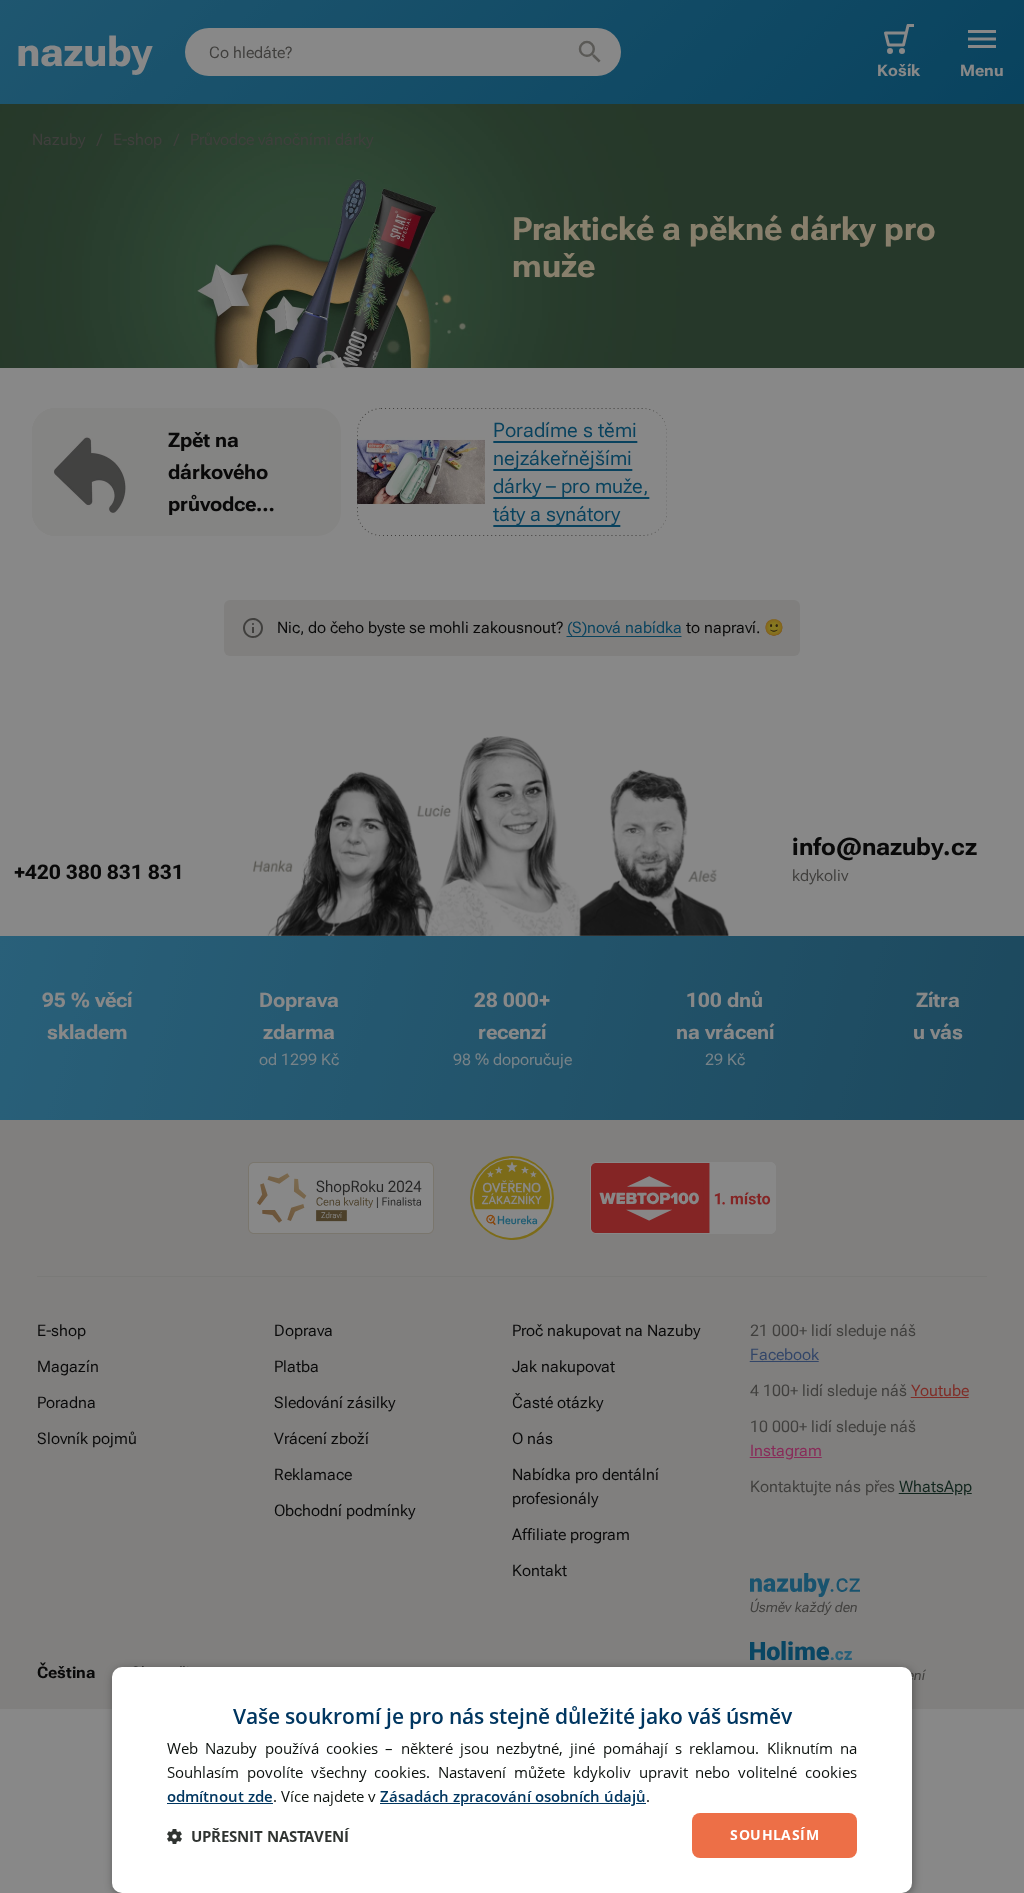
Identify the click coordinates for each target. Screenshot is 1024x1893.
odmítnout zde (220, 1796)
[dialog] (512, 1780)
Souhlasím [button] (774, 1834)
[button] (258, 1836)
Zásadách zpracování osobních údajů (513, 1796)
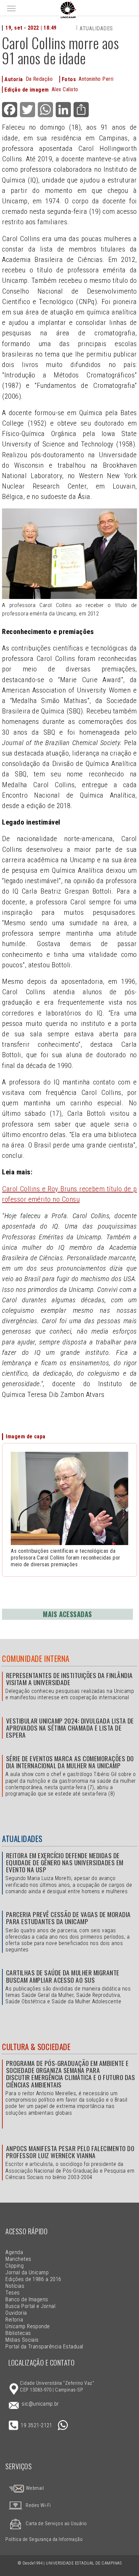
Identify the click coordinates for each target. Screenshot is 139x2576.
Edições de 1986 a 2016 (33, 2279)
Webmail (34, 2488)
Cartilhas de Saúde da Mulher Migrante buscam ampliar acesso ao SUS (62, 1976)
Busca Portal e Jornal (30, 2306)
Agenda (14, 2252)
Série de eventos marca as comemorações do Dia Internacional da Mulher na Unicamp (70, 1762)
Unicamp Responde (27, 2326)
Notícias (14, 2286)
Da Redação (39, 79)
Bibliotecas (18, 2333)
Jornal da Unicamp (27, 2272)
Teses (12, 2292)
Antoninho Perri (96, 79)
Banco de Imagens (26, 2299)
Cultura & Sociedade (36, 2046)
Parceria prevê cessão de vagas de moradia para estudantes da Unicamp (68, 1918)
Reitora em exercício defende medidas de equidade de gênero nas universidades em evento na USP (64, 1862)
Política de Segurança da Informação (44, 2539)
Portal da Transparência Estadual (44, 2346)
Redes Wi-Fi (38, 2505)
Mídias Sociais (22, 2340)
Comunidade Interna (36, 1658)
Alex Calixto (65, 89)
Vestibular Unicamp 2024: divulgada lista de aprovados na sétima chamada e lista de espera (70, 1727)
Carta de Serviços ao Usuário (56, 2524)
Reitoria (14, 2319)
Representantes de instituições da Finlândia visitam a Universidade (69, 1679)
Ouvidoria (16, 2313)
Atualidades (96, 28)
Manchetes (18, 2259)
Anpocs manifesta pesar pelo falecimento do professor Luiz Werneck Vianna (70, 2152)
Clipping (14, 2266)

---*---

From the listing, reproduce every line where the word "coordinates" is present.

Identify the click coordinates for each target. Screenshot is 1024x1893.
Identify the click coordinates for each target. Screenshot is 139x2576.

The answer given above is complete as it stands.